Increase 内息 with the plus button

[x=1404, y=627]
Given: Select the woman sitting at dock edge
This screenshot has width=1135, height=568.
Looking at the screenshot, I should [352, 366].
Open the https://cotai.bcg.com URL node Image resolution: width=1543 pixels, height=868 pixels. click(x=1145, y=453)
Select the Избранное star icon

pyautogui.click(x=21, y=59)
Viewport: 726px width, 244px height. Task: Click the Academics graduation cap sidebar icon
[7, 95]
=-=-=
Could you copy every one of the lines above word for word, with nothing changed?

Increase 内息 with the plus button

[x=1404, y=627]
Given: Select the woman sitting at dock edge
This screenshot has width=1135, height=568.
Looking at the screenshot, I should [352, 366].
Open the https://cotai.bcg.com URL node Image resolution: width=1543 pixels, height=868 pixels. click(x=1145, y=453)
Select the Избранное star icon

pyautogui.click(x=21, y=59)
Viewport: 726px width, 244px height. Task: Click the Academics graduation cap sidebar icon
[7, 95]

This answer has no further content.